++++ EXERCISE INPUT ++++

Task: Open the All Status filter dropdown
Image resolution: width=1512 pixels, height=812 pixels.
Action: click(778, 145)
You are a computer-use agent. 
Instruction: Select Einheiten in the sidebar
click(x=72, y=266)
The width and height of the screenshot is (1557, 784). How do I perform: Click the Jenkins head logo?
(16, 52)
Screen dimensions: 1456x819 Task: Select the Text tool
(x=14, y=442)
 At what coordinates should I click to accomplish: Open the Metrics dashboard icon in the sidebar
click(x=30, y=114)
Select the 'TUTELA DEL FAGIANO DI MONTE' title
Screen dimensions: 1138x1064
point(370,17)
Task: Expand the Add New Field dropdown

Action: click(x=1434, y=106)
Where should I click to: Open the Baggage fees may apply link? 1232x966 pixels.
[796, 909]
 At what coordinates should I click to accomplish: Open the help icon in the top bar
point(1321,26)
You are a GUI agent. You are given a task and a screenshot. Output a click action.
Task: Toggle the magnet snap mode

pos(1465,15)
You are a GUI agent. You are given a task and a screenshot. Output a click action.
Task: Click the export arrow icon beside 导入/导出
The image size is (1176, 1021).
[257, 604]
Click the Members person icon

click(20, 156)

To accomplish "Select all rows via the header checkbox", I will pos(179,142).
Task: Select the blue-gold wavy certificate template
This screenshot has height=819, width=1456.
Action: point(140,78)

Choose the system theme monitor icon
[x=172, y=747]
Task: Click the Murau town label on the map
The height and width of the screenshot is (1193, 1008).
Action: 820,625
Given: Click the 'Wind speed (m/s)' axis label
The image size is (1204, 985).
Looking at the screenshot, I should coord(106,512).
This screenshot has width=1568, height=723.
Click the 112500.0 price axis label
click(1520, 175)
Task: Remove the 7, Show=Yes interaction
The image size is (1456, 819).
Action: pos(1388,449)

++++

> _EXERCISE DETAILS_: Output every line of the listing exactly as written.

> _FINISHED EXERCISE_:
Task: Open the All Status filter dropdown
Image resolution: width=1512 pixels, height=812 pixels.
Action: click(778, 145)
You are a computer-use agent. 
Instruction: Select Einheiten in the sidebar
click(x=72, y=266)
The width and height of the screenshot is (1557, 784). How do I perform: Click the Jenkins head logo?
(16, 52)
Screen dimensions: 1456x819 Task: Select the Text tool
(x=14, y=442)
 At what coordinates should I click to accomplish: Open the Metrics dashboard icon in the sidebar
click(x=30, y=114)
Select the 'TUTELA DEL FAGIANO DI MONTE' title
Screen dimensions: 1138x1064
point(370,17)
Task: Expand the Add New Field dropdown

Action: click(x=1434, y=106)
Where should I click to: Open the Baggage fees may apply link? 1232x966 pixels.
[796, 909]
 At what coordinates should I click to accomplish: Open the help icon in the top bar
point(1321,26)
You are a GUI agent. You are given a task and a screenshot. Output a click action.
Task: Toggle the magnet snap mode

pos(1465,15)
You are a GUI agent. You are given a task and a screenshot. Output a click action.
Task: Click the export arrow icon beside 导入/导出
The image size is (1176, 1021).
[257, 604]
Click the Members person icon

click(20, 156)

To accomplish "Select all rows via the header checkbox", I will pos(179,142).
Task: Select the blue-gold wavy certificate template
This screenshot has height=819, width=1456.
Action: point(140,78)

Choose the system theme monitor icon
[x=172, y=747]
Task: Click the Murau town label on the map
The height and width of the screenshot is (1193, 1008).
Action: 820,625
Given: Click the 'Wind speed (m/s)' axis label
The image size is (1204, 985).
Looking at the screenshot, I should coord(106,512).
This screenshot has width=1568, height=723.
Click the 112500.0 price axis label
click(1520, 175)
Task: Remove the 7, Show=Yes interaction
The image size is (1456, 819).
Action: pos(1388,449)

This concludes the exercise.